Die gemäß § 151 Abs. 1 des Sozialgerichtsgesetzes (SGG) form- und fristgerecht eingelegte Berufung des Klägers, über die der Senat mit dem Einverständnis der Beteiligten gemäß § 124 Abs. 2 SGG ohne mündliche Verhandlung entschieden hat, ist statthaft und zulässig; sie ist jedoch nicht begründet.

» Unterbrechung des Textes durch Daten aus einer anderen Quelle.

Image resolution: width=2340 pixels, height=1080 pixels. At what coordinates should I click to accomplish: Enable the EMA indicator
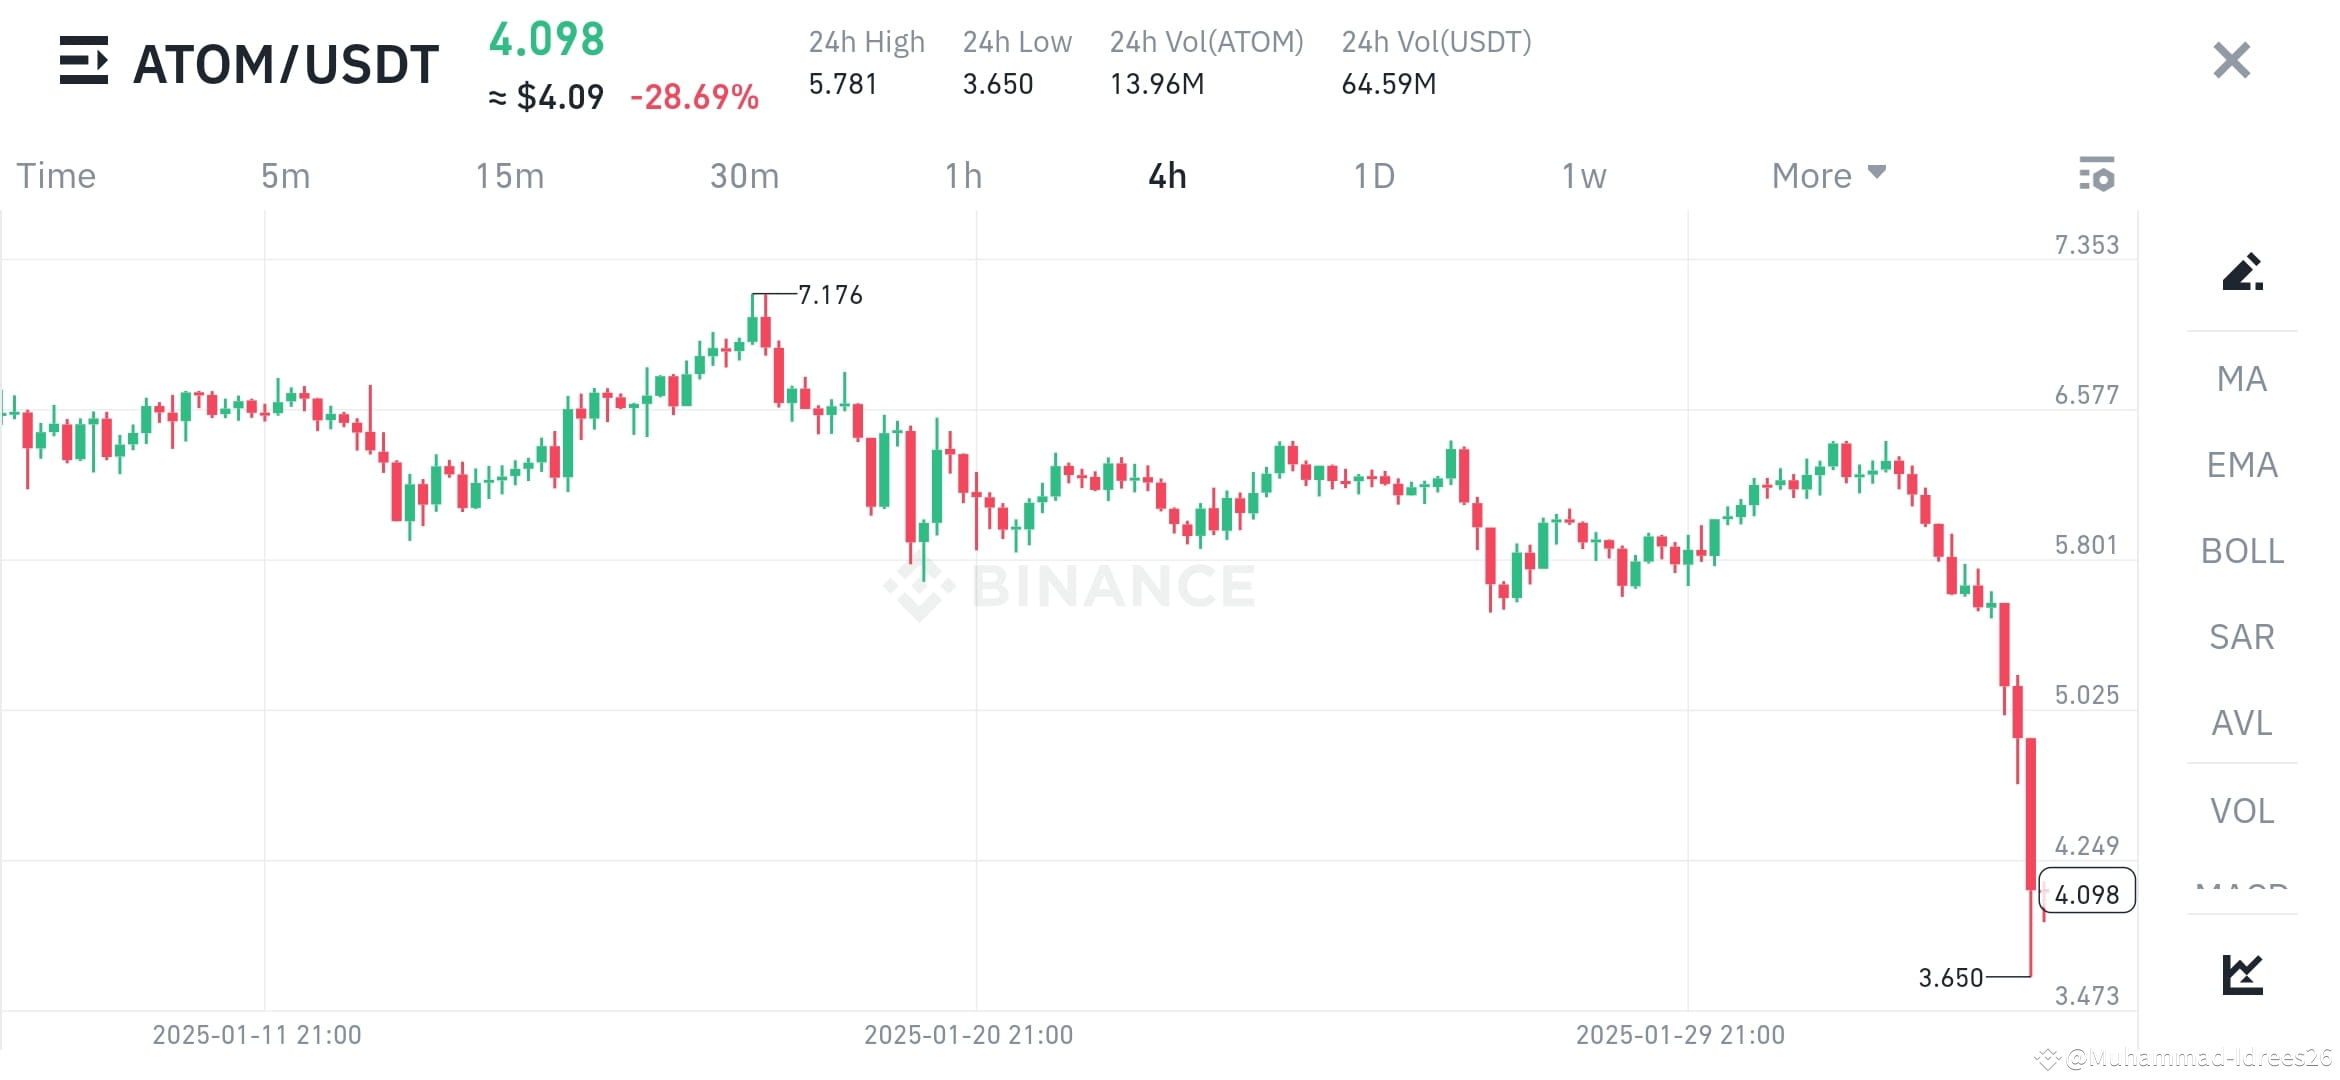pos(2242,465)
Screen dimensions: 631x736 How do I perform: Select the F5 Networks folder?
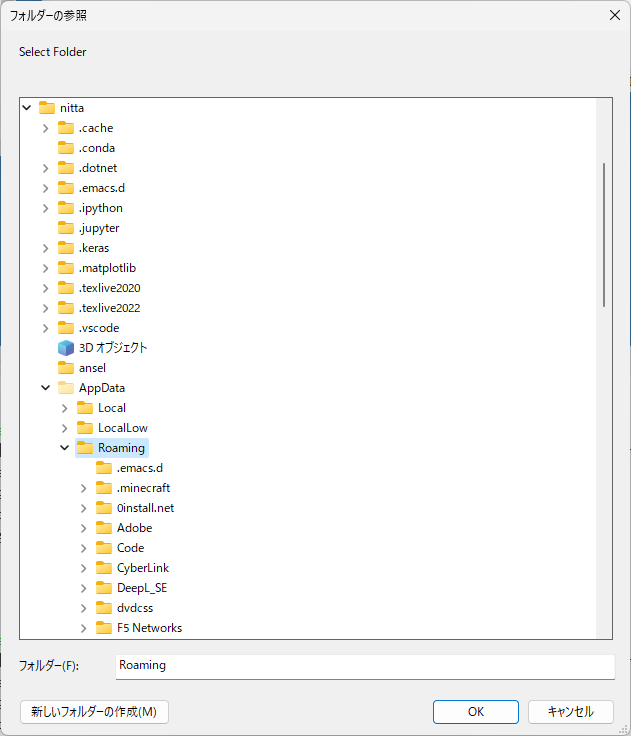[149, 628]
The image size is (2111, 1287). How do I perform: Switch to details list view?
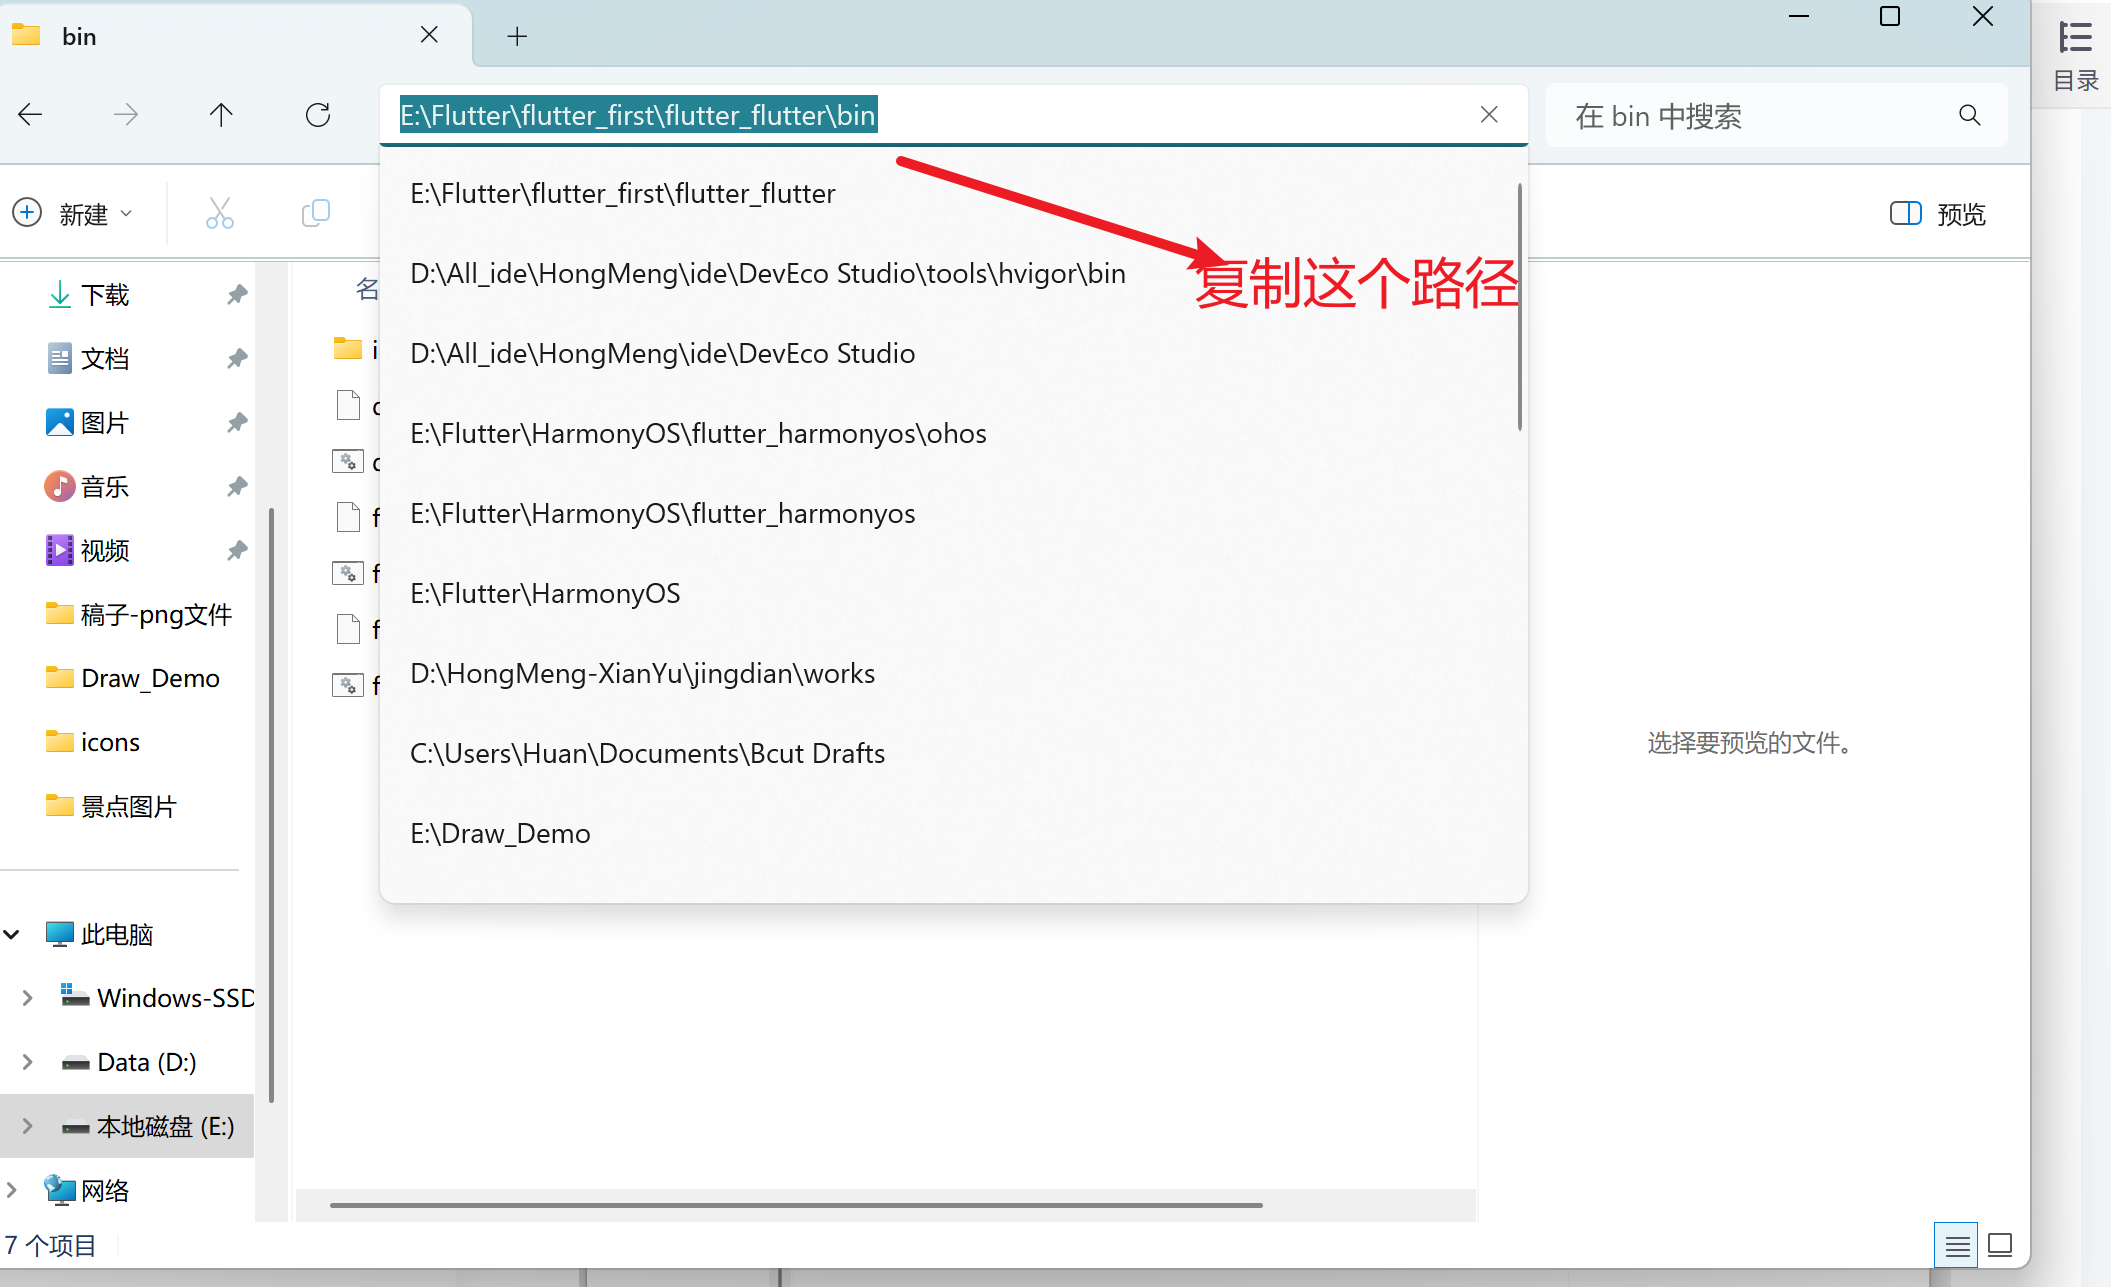[1957, 1246]
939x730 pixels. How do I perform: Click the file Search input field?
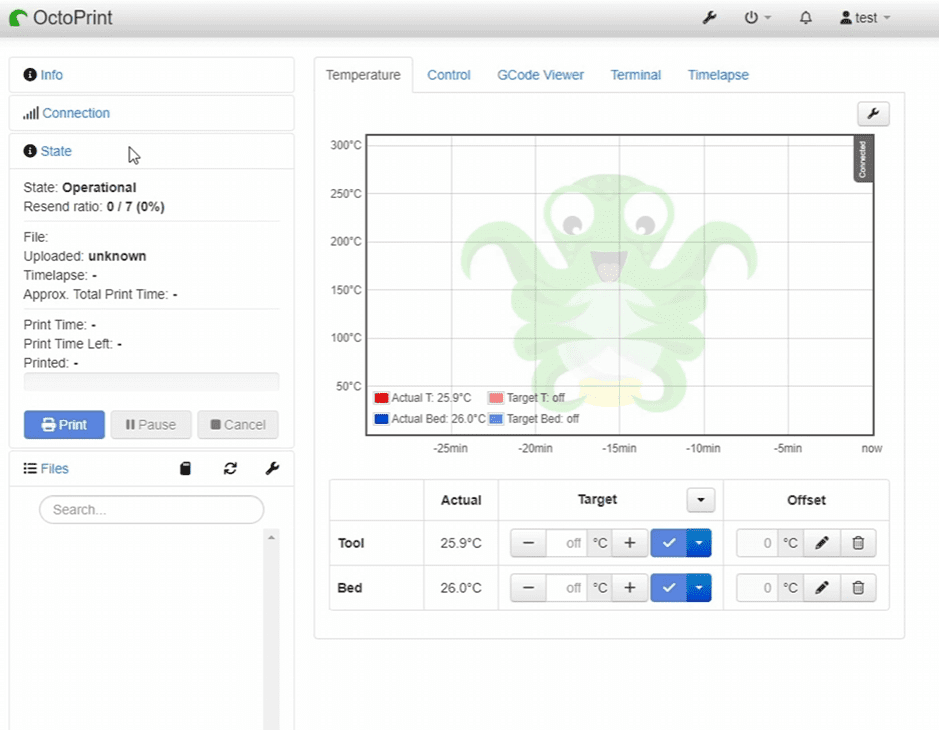[151, 510]
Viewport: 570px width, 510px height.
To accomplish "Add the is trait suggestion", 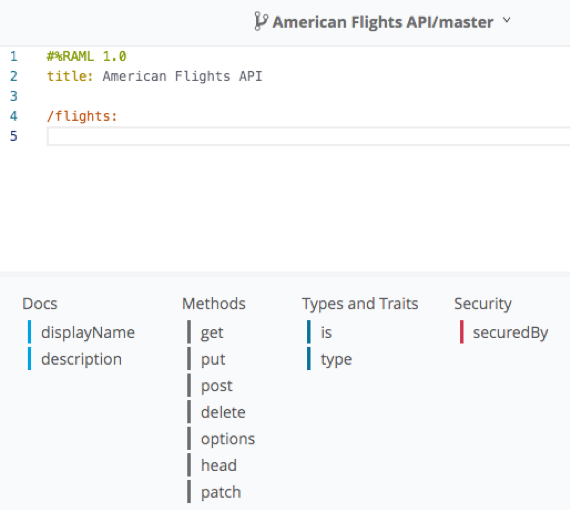I will (326, 332).
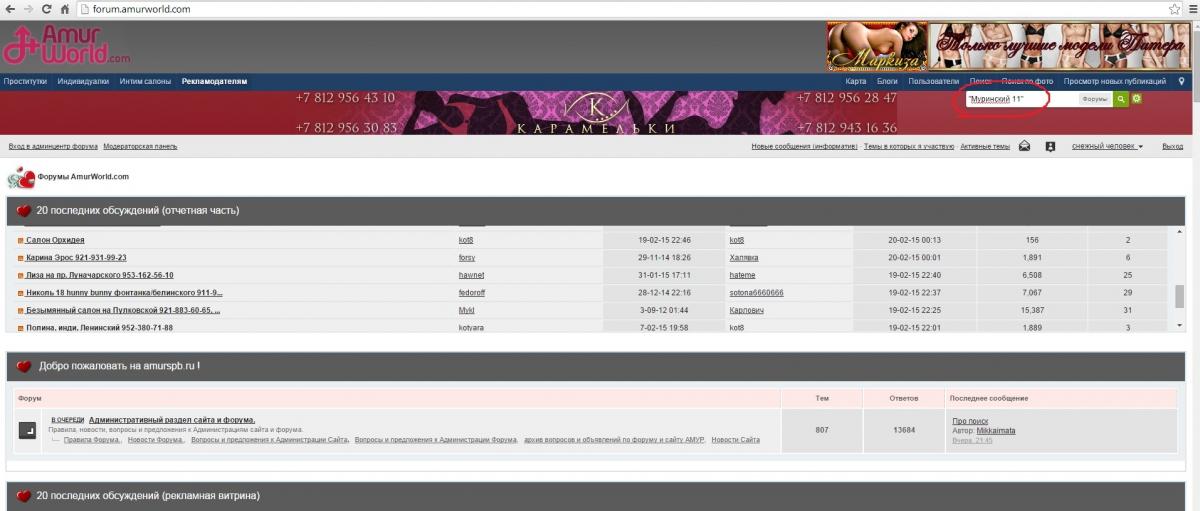
Task: Click the browser reload button
Action: [x=45, y=9]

Das SG hat die Klage zu Recht abgewiesen. Denn dem Kläger steht kein Anspruch gegen den Beklagten auf Herausgabe von Akten und Daten zu. Dies hat das SG zutreffend dargelegt, weshalb zur Vermeidung von Wiederholungen gemäß § 153 Abs. 2 SGG auf die entsprechenden Ausführungen in der angefochtenen Entscheidung verwiesen wird. Soweit der Kläger gemäß § 83 Abs. 1 SGB X einen Anspruch auf Auskunft über die zu seiner Person gespeicherten Sozialdaten hat, hat der Beklagte dem entsprechenden Begehren mit Übersendung der entsprechenden Ausdrucke durch Schreiben vom 12. Januar 2004 Rechnung getragen. Anhaltspunkte dafür, dass beim Beklagten darüber hinausgehend weitere Daten gespeichert sind, über deren Inhalt bzw. Existenz der Kläger nicht informiert worden ist, hat das SG nicht gesehen und sind auch für den Senat nicht ersichtlich. Soweit der Kläger mit seiner Berufungsbegründung auf die geschwärzten Informationen in dem Gutachten vom 20. Oktober 2003 Bezug nimmt, die bewiesen, dass weitere Daten und Akten vorhanden seien, vermag der Senat nicht nachzuvollziehen, weshalb hierdurch die Existenz weiterer Unterlagen belegt sein soll. Geschwärzt waren insoweit lediglich Name und Telefonnummer der Gutachterin sowie die Beratungsstelle, in der diese tätig ist. Ein Hinweis auf das Vorliegen weiterer den Kläger betreffende Unterlagen bzw. Daten lassen Name, Tätigkeitsort und Telefonnummer der seinerzeitigen Gutachterin jedoch nicht zu. Nachdem darüber hinaus auch keine Anhaltspunkte dafür vorhanden sind, dass der Beklagte entgegen seiner Darstellung über den Kläger - über die Prozessakten hinaus - Akten angelegt hat, besteht auch keine Grundlage für ein Recht auf Akteneinsicht. Der geltend gemachte Herausgabeanspruch scheitert bereits daran, dass entsprechende Akten nicht existieren, so dass offen bleiben kann, ob Versicherten ein derartiger Anspruch dem Grunde nach überhaupt zusteht.

Nach alledem konnte auch die Berufung des Klägers keinen Erfolg haben.

Die Kostenentscheidung beruht auf § 193 SGG.

Für eine Zulassung der Revision bestand keine Veranlassung.